* _WHAT IS EXPECTED_
After finding the line with "Click the 重置 reset button" in the entries below, retype exactly each line from there through the line with "Given: Select shelf level number 11", including that final line.

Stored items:

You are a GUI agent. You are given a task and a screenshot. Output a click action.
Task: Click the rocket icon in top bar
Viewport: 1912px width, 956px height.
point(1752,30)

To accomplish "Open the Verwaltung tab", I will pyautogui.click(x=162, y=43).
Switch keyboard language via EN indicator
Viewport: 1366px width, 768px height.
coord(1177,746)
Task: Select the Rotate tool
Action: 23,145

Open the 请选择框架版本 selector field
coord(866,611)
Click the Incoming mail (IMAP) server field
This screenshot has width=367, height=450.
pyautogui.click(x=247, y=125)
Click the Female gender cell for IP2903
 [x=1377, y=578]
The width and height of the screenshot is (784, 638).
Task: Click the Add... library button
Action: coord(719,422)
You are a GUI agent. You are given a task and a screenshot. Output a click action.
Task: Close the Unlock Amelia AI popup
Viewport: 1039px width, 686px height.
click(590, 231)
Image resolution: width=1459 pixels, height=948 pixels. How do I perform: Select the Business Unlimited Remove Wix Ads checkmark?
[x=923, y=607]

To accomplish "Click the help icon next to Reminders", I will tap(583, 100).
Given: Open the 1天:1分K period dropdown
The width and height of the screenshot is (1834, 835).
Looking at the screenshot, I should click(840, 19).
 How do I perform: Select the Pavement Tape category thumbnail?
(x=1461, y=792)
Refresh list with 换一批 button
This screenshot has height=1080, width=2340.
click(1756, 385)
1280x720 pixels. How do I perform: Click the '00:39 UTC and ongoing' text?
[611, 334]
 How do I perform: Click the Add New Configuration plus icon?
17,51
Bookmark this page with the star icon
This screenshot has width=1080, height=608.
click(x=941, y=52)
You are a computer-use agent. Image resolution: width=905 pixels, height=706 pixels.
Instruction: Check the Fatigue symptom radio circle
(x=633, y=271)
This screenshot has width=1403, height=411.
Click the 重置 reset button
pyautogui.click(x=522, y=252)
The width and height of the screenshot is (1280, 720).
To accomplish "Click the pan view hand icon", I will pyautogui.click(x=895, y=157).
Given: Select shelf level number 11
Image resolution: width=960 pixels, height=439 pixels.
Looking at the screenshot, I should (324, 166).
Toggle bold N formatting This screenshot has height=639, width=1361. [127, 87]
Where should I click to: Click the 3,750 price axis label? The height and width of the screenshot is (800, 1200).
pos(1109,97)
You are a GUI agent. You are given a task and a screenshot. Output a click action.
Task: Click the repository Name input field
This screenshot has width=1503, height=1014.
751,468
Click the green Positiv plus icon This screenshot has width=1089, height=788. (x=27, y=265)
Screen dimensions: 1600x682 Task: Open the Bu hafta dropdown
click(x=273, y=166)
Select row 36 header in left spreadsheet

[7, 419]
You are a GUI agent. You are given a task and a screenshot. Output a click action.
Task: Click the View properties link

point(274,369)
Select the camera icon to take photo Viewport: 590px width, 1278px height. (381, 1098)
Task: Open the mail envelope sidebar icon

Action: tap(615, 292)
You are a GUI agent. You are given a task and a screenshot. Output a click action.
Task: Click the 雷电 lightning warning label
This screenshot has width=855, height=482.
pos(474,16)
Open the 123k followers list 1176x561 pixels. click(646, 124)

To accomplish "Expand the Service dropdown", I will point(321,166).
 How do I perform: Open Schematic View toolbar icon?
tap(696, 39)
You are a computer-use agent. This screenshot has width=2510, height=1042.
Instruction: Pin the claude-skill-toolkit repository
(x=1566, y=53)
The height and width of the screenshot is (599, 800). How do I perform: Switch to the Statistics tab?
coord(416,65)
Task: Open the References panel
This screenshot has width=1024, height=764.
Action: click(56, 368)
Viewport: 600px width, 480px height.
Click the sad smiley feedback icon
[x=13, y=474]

* _WRITTEN ANSWER_
Click the 重置 reset button
pyautogui.click(x=522, y=252)
The width and height of the screenshot is (1280, 720).
To accomplish "Click the pan view hand icon", I will pyautogui.click(x=895, y=157).
Given: Select shelf level number 11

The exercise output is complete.